Task details » Identify every line in the records below that contains the word "page", and reproduce each one.

Records for the exercise below:

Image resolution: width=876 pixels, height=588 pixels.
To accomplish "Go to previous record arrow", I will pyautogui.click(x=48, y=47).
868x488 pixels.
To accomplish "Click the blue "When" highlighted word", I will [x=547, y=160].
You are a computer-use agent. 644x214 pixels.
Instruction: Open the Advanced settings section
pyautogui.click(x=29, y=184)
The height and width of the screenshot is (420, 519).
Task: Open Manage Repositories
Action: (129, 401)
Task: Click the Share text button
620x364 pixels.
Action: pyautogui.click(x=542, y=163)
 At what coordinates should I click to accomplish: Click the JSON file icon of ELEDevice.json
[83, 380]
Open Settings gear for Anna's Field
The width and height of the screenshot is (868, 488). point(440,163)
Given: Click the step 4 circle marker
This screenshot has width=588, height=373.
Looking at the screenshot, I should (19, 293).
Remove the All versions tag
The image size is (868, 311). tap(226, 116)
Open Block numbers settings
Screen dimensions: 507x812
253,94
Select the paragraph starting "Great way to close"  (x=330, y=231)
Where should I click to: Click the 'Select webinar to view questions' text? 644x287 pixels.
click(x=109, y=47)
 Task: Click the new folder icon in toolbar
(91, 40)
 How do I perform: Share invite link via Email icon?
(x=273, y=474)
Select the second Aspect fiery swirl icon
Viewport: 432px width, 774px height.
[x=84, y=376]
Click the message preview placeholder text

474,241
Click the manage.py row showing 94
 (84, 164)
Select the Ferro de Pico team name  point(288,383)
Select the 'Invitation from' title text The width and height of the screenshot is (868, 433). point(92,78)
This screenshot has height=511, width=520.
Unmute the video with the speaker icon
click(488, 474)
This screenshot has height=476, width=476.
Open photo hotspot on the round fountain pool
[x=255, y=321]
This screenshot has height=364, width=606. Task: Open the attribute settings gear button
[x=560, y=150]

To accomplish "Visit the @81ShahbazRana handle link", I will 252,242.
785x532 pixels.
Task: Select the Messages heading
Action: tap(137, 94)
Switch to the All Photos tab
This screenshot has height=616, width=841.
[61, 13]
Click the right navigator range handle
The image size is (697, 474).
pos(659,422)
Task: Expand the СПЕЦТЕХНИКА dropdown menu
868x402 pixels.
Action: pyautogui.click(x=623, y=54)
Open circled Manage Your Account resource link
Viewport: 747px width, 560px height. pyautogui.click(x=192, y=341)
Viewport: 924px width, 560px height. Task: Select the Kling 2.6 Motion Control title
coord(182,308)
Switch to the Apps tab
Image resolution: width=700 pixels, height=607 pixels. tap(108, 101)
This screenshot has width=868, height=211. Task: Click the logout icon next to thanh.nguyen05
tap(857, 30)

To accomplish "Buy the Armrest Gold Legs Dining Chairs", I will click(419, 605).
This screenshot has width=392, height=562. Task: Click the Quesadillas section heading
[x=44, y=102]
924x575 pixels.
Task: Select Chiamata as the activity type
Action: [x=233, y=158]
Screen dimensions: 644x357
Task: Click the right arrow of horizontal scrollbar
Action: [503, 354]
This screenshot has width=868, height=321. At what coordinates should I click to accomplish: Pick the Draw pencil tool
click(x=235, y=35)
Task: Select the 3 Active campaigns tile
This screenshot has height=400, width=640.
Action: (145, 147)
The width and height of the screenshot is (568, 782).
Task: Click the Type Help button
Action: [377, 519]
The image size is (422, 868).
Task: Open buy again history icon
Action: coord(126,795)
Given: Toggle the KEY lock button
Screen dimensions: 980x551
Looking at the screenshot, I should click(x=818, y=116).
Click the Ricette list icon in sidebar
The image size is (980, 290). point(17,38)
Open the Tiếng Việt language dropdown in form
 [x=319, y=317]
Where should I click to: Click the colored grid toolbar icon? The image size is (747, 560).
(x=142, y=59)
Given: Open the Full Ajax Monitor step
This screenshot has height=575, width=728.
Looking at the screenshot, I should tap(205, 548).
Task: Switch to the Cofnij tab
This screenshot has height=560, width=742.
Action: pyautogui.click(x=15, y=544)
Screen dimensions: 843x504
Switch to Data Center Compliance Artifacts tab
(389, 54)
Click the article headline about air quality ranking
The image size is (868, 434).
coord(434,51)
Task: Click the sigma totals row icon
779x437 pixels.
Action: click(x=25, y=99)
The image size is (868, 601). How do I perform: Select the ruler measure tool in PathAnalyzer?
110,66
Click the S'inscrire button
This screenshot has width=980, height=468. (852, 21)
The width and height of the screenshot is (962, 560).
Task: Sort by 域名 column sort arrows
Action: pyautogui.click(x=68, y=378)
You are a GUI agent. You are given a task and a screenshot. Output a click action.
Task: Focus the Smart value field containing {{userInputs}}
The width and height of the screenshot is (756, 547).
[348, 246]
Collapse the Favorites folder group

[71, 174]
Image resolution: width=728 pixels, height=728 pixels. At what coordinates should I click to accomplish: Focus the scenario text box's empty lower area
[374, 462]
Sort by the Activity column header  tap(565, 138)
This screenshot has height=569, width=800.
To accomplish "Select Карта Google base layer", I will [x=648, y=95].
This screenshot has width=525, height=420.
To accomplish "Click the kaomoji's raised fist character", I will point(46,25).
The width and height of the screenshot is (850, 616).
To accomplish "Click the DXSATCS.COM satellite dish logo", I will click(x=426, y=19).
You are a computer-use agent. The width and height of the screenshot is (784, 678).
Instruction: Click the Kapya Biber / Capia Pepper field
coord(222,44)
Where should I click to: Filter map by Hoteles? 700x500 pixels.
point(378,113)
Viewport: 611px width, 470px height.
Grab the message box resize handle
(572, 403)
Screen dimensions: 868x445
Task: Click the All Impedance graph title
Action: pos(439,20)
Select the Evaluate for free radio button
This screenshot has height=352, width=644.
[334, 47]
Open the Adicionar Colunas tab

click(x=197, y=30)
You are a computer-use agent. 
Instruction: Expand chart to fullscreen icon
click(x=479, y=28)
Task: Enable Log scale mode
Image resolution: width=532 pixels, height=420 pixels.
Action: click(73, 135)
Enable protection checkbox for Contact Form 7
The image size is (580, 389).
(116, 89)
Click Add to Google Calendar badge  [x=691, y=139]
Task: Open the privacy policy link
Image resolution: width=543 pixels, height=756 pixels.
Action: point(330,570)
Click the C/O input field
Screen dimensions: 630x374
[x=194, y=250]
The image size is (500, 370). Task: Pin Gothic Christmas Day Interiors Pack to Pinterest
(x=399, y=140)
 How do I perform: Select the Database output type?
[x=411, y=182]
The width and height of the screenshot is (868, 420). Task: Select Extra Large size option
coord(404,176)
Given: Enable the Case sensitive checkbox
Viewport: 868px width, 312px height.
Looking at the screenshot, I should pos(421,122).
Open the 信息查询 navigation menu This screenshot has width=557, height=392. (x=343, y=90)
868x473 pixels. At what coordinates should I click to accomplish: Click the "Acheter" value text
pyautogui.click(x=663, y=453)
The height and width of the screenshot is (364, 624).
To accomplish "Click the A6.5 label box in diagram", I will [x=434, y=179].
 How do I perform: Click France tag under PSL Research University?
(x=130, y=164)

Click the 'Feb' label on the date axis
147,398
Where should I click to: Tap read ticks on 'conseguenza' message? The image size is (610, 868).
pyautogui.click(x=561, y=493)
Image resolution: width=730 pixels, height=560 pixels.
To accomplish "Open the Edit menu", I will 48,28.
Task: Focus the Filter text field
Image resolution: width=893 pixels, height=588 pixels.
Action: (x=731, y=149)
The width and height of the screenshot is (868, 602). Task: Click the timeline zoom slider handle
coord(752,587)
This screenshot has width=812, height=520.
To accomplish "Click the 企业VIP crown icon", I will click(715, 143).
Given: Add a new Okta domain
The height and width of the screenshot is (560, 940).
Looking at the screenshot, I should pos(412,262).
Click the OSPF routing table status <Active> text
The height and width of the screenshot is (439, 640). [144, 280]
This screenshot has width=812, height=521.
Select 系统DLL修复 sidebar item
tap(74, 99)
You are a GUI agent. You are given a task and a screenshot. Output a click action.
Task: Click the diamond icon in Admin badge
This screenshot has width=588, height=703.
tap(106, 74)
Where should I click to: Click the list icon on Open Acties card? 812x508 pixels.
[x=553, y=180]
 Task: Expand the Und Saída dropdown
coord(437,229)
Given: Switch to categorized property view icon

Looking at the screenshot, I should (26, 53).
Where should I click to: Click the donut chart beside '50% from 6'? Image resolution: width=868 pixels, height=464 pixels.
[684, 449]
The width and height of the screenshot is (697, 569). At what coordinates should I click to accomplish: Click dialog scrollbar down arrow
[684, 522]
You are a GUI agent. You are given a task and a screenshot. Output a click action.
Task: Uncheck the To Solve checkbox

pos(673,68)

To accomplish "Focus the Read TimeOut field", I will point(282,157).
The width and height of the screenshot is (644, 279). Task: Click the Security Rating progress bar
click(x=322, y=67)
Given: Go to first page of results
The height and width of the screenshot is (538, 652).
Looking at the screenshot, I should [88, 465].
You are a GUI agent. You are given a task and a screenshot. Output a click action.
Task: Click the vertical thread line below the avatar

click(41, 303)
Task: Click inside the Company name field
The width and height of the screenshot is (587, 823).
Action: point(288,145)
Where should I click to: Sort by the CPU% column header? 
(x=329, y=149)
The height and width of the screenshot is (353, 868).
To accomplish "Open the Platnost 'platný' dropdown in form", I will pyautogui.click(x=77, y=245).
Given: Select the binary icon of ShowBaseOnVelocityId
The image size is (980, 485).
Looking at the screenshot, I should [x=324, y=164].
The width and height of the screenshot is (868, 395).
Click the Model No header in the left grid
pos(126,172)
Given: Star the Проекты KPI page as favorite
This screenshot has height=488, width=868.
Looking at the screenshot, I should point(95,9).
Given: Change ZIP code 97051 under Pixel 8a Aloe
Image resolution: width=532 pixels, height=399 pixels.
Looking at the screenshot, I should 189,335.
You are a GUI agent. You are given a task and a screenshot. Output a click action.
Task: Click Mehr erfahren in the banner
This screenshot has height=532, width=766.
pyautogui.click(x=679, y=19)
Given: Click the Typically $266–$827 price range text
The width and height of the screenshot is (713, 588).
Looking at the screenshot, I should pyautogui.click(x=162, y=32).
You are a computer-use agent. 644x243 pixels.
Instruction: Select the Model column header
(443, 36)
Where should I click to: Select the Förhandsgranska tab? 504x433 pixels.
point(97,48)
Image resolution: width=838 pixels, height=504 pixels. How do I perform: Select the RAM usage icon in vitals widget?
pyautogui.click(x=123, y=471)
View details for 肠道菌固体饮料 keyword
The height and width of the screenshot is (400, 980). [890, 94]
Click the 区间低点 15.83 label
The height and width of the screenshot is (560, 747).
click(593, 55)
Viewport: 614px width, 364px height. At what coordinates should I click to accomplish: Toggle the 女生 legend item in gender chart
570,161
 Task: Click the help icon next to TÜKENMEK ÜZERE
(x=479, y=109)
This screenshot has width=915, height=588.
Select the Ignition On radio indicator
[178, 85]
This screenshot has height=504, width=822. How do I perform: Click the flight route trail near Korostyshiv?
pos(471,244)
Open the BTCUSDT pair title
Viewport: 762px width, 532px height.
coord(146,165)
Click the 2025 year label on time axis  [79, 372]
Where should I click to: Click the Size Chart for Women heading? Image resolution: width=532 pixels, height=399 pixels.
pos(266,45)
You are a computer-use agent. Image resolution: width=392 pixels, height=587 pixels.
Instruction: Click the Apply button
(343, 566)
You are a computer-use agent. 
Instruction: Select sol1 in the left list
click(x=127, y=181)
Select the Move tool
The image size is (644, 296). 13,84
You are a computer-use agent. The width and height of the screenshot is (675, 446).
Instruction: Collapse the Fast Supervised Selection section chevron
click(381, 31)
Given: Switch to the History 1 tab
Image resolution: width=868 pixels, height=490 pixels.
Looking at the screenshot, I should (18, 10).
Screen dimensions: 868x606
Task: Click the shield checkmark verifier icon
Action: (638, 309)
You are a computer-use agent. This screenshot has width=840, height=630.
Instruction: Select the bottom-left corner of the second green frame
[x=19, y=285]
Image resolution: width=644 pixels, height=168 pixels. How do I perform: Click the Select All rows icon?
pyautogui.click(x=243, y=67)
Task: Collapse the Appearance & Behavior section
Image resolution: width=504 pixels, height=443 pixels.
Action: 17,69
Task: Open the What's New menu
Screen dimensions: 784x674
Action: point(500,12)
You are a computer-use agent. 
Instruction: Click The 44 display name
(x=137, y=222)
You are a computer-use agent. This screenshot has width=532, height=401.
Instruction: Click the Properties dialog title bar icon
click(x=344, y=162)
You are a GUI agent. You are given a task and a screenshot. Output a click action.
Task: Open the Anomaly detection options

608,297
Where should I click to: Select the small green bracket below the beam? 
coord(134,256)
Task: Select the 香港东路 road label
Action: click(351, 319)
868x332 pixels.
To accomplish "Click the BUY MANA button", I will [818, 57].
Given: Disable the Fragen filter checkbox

End of Records for the exercise.

Your response »
Given: Go to first page of results
Given: Star the Проекты KPI page as favorite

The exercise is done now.